Recently, a new taxonomic entity known as "couplepause" has been emerging. This term refers to the consequences of hormonal and age-related changes that can lead to an alteration in sexual functionality within a couple, thereby concretizing the combined impact of menopause and andropause on the sexual health of older couples, resulting in simultaneous age-related changes for both members of the couple [42]. This underscores the importance of adopting an approach that is no longer centered solely on the individual but rather directed towards the couple, to comprehensively address the sexual health needs of elderly couples [42, 43]. Challenges associated with aging in couple dynamics primarily involve hormonal decline, coupled with relational issues, changes in social strength, and concurrent illnesses [43]. Recently, a group of experts has proposed enhancing the education of couples, utilizing specific educational materials to facilitate understanding of age-related changes. This actively involves both men and women in collaboratively managing symptoms and self-care.
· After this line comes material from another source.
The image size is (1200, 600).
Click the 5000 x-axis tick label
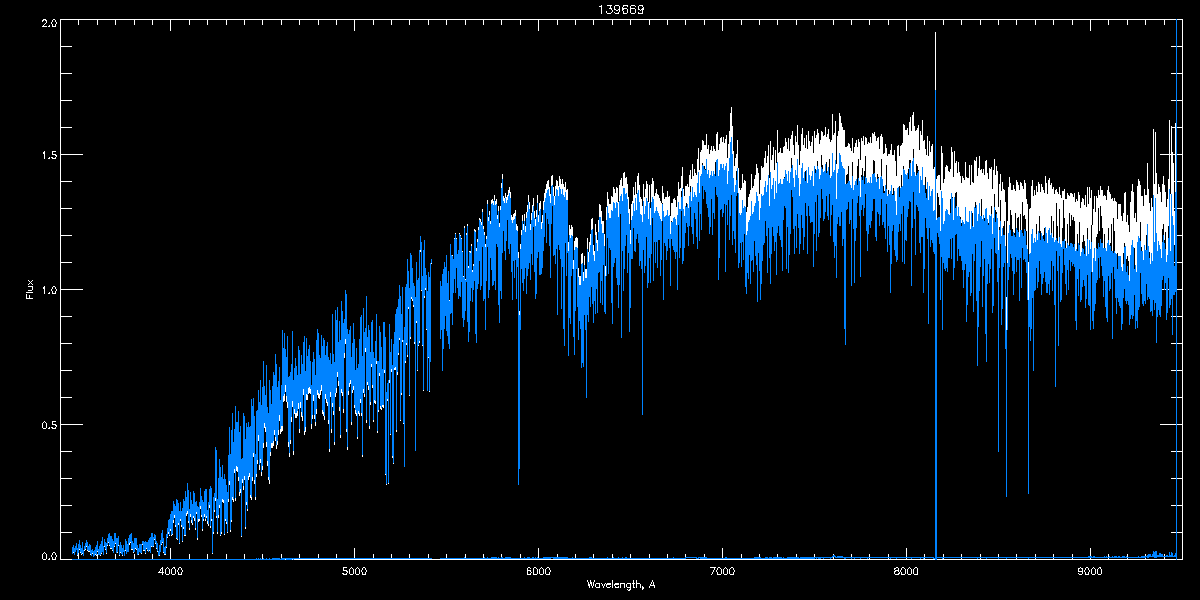pyautogui.click(x=355, y=572)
Furthermore, the working group emphasizes the importance of providing comprehensive training for healthcare professionals so that they can acquire the necessary skills to address sexual health during consultations [43]. Despite the term "couplepause" having been predominantly used so far to describe the impacts of menopause and andropause on heterosexual couples, attention should also be directed towards the sexual health of TGD individuals. Aspects such as gender transition, hormone therapies, and related surgeries may be significant elements influencing couple sexual health, especially with aging. The current lack of literature on this topic highlights the need to delve into the theme of "couplepause" in these individuals as well.

Limitations

One primary limitation of the existing research is its predominant focus on higher-income populations, thereby lacking representativeness for the global population. Few studies have been conducted in low- and middle-income countries (LMIC), potentially restricting the generalizability of the findings. Moreover, certain studies contain possible confounders that might influence the ultimate results. We acknowledge that certain strategies, such as the inclusion of studies only in the English language, could have enhanced the specificity of our literary search. Furthermore, we extended our research to include individuals aged 45 or older, which does not align with the WHO guidelines for the elderly category. However, this decision allowed us to select a greater number of articles in light of the limited literature available on older individuals. Nevertheless, we did not impose restrictions on the publication timeframe of studies. Additionally, we conducted a thorough analysis of citations from key articles to identify further related research, and we scrutinized the bibliographies of relevant articles and literature reviews to uncover additional pertinent sources. We believe these considerations contribute valuable strengths to our work. Furthermore, our review's strength lies in its specific emphasis on transgender individuals aged 45 and above. Given the scarcity of evidence regarding the life expectancy of transgender individuals, our study stands out as one of the few investigations concentrating on older populations experiencing gender dysphoria.